When they understood that standing in line did not mean instant execution, they accepted soldiering as a cumbrous but amusing kind of sport, and were zealous to keep the wild Bhils under control. That was the thin edge of the wedge. John Chinn the First gave them written promises that, if they were good from a certain date, the Government would overlook previous offences; and since John Chinn was never known to break his word - he promised once to hang a Bhil locally esteemed invulnerable, and hanged him in front of his tribe for seven proved murders - the Bhils settled down as steadily as they knew how. It was slow, unseen work, of the sort that is being done all over India to-day; and though John Chinn's only reward came, as I have said, in the shape of a grave at Government expense, the little people of the hills never forgot him.
Colonel Lionel Chinn knew and loved them, too, and they were very fairly civilised, for Bhils, before his service ended. Many of them could hardly be distinguished from low-caste Hindoo farmers; but in the south, where John Chinn the First was buried, the wildest still clung to the Satpura ranges, cherishing a legend that some day Jan Chinn, as they called him, would return to his own. In the mean time they mistrusted the white man and his ways. The least excitement would stampede them, plundering, at random, and now and then killing; but if they were handled discreetly they grieved like children, and promised never to do it again.
The Bhils of the regiment - the uniformed men - were virtuous in many ways, but they needed humouring. They felt bored and homesick unless taken after tiger as beaters; and their cold-blooded daring - all Wuddars shoot tigers on foot: it is their caste-mark - made even the officers wonder. They would follow up a wounded tiger as unconcernedly as though it were a sparrow with a broken wing; and this through a country full of caves and rifts and pits, where a wild beast could hold a dozen men at his mercy. Now and then some little man was brought to barracks with his head smashed in or his ribs torn away; but his companions never learned caution; they contented themselves with settling the tiger.
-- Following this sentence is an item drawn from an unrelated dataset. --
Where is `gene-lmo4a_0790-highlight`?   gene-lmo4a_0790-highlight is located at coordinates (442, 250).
Young John Chinn was decanted at the verandah of the Wuddars' lonely mess-house from the back seat of a two-wheeled cart, his gun-cases cascading all round him. The slender little, hookey-nosed boy looked forlorn as a strayed goat when he slapped the white dust off his knees, and the cart jolted down the glaring road. But in his heart he was contented. After all, this was the place where he had been born, and things were not much changed since he had been sent to England, a child, fifteen years ago.
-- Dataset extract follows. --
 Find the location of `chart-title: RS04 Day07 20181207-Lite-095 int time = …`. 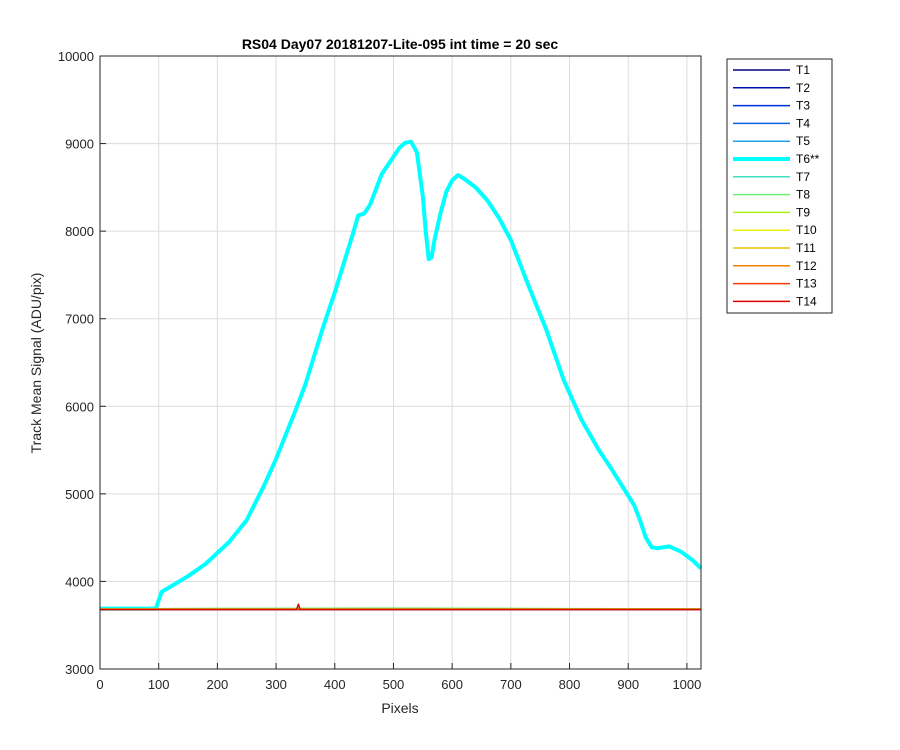

chart-title: RS04 Day07 20181207-Lite-095 int time = … is located at coordinates (400, 44).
There were a few new buildings, but the air and the smell and the sunshine were the same; and the little green men who crossed the parade-ground looked very familiar. Three weeks ago John Chinn would have said he did not remember a word of the Bhil tongue, but at the mess door he found his lips moving in sentences that he did not understand - bits of old nursery rhymes, and tail-ends of such orders as his father used to give the men.
The Colonel watched him come up the steps, and laughed.